The data:
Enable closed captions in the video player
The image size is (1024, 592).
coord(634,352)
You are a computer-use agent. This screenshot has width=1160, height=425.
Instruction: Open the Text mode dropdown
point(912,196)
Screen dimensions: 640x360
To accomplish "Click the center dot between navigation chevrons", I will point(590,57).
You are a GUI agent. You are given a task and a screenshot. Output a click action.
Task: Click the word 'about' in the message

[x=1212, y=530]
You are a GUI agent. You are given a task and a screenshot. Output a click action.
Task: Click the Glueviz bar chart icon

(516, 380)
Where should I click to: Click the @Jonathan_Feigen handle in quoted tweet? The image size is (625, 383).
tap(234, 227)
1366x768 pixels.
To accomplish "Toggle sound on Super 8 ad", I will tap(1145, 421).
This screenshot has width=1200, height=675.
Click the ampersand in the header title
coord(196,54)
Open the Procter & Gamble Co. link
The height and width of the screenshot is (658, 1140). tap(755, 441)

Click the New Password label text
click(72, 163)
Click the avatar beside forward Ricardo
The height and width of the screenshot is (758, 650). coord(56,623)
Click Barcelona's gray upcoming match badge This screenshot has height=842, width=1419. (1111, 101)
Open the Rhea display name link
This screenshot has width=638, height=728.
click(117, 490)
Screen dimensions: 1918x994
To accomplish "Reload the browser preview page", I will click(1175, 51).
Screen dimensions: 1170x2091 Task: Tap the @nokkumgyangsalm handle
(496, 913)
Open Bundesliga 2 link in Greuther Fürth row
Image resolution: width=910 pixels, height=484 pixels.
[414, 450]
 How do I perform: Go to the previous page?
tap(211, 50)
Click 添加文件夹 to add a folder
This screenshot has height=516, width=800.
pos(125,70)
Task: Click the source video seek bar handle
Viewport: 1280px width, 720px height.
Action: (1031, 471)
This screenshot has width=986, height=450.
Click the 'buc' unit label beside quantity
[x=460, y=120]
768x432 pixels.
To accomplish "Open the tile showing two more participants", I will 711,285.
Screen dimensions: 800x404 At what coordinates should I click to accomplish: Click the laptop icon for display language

What to do: Each entry should be written out again exactly, with no word left out.

Output below:
Enable closed captions in the video player
The image size is (1024, 592).
coord(634,352)
You are a computer-use agent. This screenshot has width=1160, height=425.
Instruction: Open the Text mode dropdown
point(912,196)
Screen dimensions: 640x360
To accomplish "Click the center dot between navigation chevrons", I will point(590,57).
You are a GUI agent. You are given a task and a screenshot. Output a click action.
Task: Click the word 'about' in the message

[x=1212, y=530]
You are a GUI agent. You are given a task and a screenshot. Output a click action.
Task: Click the Glueviz bar chart icon

(516, 380)
Where should I click to: Click the @Jonathan_Feigen handle in quoted tweet? The image size is (625, 383).
tap(234, 227)
1366x768 pixels.
To accomplish "Toggle sound on Super 8 ad", I will tap(1145, 421).
This screenshot has width=1200, height=675.
Click the ampersand in the header title
coord(196,54)
Open the Procter & Gamble Co. link
The height and width of the screenshot is (658, 1140). tap(755, 441)

Click the New Password label text
click(72, 163)
Click the avatar beside forward Ricardo
The height and width of the screenshot is (758, 650). coord(56,623)
Click Barcelona's gray upcoming match badge This screenshot has height=842, width=1419. (1111, 101)
Open the Rhea display name link
This screenshot has width=638, height=728.
click(117, 490)
Screen dimensions: 1918x994
To accomplish "Reload the browser preview page", I will click(1175, 51).
Screen dimensions: 1170x2091 Task: Tap the @nokkumgyangsalm handle
(496, 913)
Open Bundesliga 2 link in Greuther Fürth row
Image resolution: width=910 pixels, height=484 pixels.
[414, 450]
 How do I perform: Go to the previous page?
tap(211, 50)
Click 添加文件夹 to add a folder
This screenshot has height=516, width=800.
pos(125,70)
Task: Click the source video seek bar handle
Viewport: 1280px width, 720px height.
Action: (1031, 471)
This screenshot has width=986, height=450.
Click the 'buc' unit label beside quantity
[x=460, y=120]
768x432 pixels.
To accomplish "Open the tile showing two more participants", I will 711,285.
Screen dimensions: 800x404 At what coordinates should I click to accomplish: Click the laptop icon for display language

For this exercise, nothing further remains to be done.